Most schools have only one or two gallery spaces. With limited space, Weeks explained, the work of studio art majors predominates. St. Olaf differs not only in the number of spaces available, but also in that these spaces often feature non-studio art majors.
Students may display any artwork from a studio course or an independent study in the Department of Art and Art History. With faculty approval, any art student can reserve a spot with Weeks. Weeks encourages students to display their work and discourages students from creating artwork only to “hide it away.” Exhibition, Weeks said, is important for a developing artist to “understand their work, to help artists to see their tendencies and their abiding interests and to help clarify their vision.”

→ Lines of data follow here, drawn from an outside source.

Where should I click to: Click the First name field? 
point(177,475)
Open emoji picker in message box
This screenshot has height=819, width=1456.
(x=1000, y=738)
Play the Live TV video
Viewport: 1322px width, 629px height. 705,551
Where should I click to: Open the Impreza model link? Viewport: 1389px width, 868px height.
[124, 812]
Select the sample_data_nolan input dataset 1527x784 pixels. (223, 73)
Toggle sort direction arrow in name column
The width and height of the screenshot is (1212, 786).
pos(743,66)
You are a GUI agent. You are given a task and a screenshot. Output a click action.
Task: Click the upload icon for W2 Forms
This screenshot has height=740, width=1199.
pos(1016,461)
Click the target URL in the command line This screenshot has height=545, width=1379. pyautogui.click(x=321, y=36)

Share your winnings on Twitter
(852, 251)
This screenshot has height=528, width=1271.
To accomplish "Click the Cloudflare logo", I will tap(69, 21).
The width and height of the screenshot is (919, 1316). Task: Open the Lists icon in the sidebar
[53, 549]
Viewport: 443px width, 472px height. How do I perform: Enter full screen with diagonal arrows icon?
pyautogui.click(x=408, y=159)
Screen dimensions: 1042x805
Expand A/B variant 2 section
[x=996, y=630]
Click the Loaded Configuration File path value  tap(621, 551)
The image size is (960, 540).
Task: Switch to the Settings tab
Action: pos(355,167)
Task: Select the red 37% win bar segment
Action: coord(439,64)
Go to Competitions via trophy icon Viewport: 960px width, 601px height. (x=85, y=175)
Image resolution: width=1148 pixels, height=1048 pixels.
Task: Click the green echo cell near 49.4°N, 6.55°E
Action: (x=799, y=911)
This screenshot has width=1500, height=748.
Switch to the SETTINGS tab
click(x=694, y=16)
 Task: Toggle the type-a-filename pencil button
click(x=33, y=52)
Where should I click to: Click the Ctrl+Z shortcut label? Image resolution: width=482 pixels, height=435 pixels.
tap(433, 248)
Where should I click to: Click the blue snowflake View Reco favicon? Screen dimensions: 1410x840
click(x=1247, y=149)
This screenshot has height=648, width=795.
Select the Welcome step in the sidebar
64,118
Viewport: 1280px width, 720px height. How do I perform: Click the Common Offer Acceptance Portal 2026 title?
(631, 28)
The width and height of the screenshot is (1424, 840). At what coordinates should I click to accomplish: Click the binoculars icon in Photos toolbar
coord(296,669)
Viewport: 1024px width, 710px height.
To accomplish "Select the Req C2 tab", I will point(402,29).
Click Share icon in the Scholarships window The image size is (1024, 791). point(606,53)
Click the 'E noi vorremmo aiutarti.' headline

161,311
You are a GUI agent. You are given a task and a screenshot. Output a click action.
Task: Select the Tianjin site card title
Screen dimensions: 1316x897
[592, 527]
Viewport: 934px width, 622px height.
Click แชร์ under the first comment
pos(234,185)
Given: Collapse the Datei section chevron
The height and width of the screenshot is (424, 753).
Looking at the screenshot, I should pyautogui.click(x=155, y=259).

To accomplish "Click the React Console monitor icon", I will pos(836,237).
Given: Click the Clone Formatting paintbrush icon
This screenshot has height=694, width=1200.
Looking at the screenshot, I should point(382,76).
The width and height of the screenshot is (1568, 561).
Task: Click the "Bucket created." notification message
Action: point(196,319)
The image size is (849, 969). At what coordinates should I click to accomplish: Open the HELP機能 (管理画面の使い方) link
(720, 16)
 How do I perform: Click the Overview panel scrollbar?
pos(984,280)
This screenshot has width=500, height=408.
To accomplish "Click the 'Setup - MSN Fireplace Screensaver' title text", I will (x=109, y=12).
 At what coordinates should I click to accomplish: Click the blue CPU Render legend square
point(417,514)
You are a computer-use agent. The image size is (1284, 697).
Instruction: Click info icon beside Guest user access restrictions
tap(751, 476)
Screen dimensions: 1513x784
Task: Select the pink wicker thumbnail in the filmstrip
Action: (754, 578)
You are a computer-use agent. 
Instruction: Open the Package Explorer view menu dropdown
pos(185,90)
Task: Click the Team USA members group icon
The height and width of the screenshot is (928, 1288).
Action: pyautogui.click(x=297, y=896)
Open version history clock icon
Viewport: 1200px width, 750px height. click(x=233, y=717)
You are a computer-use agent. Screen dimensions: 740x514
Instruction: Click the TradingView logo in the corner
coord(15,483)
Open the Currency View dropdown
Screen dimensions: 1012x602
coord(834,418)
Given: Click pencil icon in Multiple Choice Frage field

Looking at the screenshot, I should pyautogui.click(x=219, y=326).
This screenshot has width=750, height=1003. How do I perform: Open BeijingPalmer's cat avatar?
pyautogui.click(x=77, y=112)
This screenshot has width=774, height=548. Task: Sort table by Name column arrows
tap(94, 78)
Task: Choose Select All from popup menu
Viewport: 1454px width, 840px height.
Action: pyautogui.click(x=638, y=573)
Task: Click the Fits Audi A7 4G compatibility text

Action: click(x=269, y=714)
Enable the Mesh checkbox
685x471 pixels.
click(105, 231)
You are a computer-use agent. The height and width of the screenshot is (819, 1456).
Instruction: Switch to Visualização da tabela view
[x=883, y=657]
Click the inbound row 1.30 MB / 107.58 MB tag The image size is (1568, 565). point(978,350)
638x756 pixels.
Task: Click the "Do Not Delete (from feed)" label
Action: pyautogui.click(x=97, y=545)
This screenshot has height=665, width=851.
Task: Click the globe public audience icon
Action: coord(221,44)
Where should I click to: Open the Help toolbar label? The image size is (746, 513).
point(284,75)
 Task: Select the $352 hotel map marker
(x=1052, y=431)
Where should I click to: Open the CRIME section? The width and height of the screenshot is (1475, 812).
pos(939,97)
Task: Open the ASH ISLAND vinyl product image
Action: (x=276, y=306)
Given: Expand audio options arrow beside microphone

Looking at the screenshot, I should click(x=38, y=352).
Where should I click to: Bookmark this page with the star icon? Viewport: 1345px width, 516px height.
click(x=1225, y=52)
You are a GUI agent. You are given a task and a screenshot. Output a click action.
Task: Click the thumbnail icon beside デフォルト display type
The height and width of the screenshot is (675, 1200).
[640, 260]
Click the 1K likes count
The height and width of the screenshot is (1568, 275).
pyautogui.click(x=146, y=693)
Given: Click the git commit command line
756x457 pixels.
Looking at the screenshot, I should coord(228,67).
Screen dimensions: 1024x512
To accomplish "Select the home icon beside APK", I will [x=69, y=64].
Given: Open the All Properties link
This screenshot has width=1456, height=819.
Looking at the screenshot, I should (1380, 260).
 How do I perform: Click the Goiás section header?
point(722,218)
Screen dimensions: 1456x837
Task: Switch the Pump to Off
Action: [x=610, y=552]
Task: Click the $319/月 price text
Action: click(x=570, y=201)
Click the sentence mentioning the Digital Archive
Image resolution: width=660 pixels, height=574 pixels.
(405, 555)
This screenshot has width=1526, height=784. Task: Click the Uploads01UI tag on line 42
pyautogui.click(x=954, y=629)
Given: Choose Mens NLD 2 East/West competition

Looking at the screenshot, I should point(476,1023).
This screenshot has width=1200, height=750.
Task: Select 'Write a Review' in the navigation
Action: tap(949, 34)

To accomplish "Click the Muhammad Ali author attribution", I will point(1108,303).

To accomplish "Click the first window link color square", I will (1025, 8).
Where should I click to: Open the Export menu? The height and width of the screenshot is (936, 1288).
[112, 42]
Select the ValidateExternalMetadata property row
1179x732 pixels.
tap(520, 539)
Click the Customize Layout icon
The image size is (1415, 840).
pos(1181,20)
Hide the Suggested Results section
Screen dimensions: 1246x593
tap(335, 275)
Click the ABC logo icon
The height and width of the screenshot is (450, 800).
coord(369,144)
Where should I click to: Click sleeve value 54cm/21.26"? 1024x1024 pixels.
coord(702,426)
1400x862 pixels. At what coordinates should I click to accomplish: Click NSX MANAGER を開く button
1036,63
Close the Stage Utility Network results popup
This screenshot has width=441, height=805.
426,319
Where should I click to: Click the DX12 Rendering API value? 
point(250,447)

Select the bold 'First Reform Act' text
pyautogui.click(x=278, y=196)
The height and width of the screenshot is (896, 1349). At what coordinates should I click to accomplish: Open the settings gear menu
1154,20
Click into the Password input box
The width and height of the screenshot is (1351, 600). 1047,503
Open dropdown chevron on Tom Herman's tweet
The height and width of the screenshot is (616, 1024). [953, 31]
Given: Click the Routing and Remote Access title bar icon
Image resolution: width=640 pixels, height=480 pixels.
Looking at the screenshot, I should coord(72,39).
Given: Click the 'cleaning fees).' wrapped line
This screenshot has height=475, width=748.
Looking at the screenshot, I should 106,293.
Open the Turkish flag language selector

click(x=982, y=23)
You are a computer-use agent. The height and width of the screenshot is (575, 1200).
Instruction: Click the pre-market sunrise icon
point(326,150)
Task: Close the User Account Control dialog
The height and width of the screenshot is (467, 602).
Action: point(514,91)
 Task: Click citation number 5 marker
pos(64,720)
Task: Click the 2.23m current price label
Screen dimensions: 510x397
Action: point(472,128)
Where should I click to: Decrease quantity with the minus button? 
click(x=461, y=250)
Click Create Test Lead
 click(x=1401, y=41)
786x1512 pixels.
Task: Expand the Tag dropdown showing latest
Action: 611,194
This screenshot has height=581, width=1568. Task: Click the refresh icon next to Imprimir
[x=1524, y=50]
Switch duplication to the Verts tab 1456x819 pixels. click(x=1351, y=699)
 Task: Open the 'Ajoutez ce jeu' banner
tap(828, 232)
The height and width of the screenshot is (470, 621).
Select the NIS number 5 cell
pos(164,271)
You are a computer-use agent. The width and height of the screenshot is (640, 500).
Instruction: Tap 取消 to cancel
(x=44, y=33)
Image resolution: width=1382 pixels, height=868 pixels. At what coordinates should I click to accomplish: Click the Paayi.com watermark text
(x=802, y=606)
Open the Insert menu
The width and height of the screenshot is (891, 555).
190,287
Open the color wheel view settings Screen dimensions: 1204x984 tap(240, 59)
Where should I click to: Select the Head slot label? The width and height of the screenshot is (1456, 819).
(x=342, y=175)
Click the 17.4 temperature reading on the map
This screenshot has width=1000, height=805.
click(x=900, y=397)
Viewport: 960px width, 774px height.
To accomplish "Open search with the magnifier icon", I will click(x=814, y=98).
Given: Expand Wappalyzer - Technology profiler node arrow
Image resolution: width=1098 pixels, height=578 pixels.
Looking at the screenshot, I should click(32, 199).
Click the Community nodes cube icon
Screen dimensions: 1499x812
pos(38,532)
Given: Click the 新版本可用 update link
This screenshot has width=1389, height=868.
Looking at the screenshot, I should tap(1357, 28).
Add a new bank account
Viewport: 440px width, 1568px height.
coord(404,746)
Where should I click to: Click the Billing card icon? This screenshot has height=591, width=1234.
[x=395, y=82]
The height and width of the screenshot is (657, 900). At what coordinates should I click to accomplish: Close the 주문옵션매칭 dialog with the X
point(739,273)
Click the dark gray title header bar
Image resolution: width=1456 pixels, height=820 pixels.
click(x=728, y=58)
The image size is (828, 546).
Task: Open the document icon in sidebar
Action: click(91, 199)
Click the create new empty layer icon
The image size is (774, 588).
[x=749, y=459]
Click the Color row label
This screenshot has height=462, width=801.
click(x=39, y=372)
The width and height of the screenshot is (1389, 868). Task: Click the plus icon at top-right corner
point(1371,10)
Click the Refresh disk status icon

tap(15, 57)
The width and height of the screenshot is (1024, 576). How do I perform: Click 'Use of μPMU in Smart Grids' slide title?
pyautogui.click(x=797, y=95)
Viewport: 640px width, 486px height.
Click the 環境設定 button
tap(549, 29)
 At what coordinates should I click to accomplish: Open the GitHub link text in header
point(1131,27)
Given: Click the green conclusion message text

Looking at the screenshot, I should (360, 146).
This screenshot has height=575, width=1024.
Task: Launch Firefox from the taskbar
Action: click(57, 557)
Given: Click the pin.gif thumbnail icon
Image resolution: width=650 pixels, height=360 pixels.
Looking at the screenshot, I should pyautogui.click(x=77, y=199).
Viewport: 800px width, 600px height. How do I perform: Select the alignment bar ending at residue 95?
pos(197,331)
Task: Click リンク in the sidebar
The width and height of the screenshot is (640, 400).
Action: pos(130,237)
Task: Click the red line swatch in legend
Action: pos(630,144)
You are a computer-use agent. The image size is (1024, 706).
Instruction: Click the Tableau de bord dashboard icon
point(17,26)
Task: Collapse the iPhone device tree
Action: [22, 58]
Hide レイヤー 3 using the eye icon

Dance Major Moriah McFarland ’14 is grateful for the opportunity to display the work she created while taking Art 102, Foundation 2-D Media. She just finished her first exhibit, displaying large charcoal self-portraits in the Halvorson Music Library. Weeks, who happened to be McFarland’s professor for the class, suggested that McFarland display her work.
Exhibiting her self-portraits has been therapeutic for McFarland, who created the work to overcome doubts concerning her self-image and self-worth. It was not an easy process. Working from pictures taken by a friend, she often became frustrated when her work did not match the photograph.
“Even if the pictures do not look like me, they are still a part of me because I created them, and they are portraying some part of me,” McFarland said.
She is glad she has shared her work publicly, embracing the vulnerability she has felt. She appreciates the many comments she has received, which have validated the process of coming to see her beautiful physical and spiritual self.
On Sept. 27, in the Virginia and Jennifer C. Groot Gallery in Dittmann Center, a group-made “tape display” will take form. Organizers Mary-Catherine Hartel ’14 and Madeleine Senko ’14 will lead all interested guests in covering the white walls with drawings and designs done in black tape.
Hartel is excited to pool the creativity of students from many disciplines. Hartel and Senko are ready for action and will have 60 rolls of tape and lots of food on hand for visitors between 5 p.m. and 8 p.m. If three hours are not enough, Hartel and Senko will host more “taping sessions” starting at noon the next day.
A new display found its way to the Cage hallway this week. The Indian ink and synthetic yupo paper artwork of Laura Begin ’14 now occupies the wall. Begin is excited to share her first exhibit with her friends and the St. Olaf community. She hopes for lots of comments.
“Feedback and constructive criticism [are] invaluable,” she said.
Mallory Undestad ’15, just finished her first exhibit, displayed on the fourth floor of Regents Hall of Natural Sciences. Though curious about the studio art major, Undestad eventually decided on psychology with a media studies concentration.
Undestad was inspired by African art to explore the concept of masks. Some of her brightly painted watercolors show “traditional” masks, but others contain repeated patterns of dots and lines reminiscent of screens and topographic contours.
Undestad spends much of her time in Regents and chose the exhibit space because she thinks science students and faculty appreciate the change of pace. By displaying her artwork among research posters, she was able to add to what she described as “the cool crossing over of different fields and majors.”
After having exhibited, Undestad looks at student art differently.
“I stop more often to actually take a look at it,” she said. “This is a fellow Ole’s work.”
New student work went up this week in all of these spaces, as well as in Kelsey Theater and the Lower Buntrock Galleries.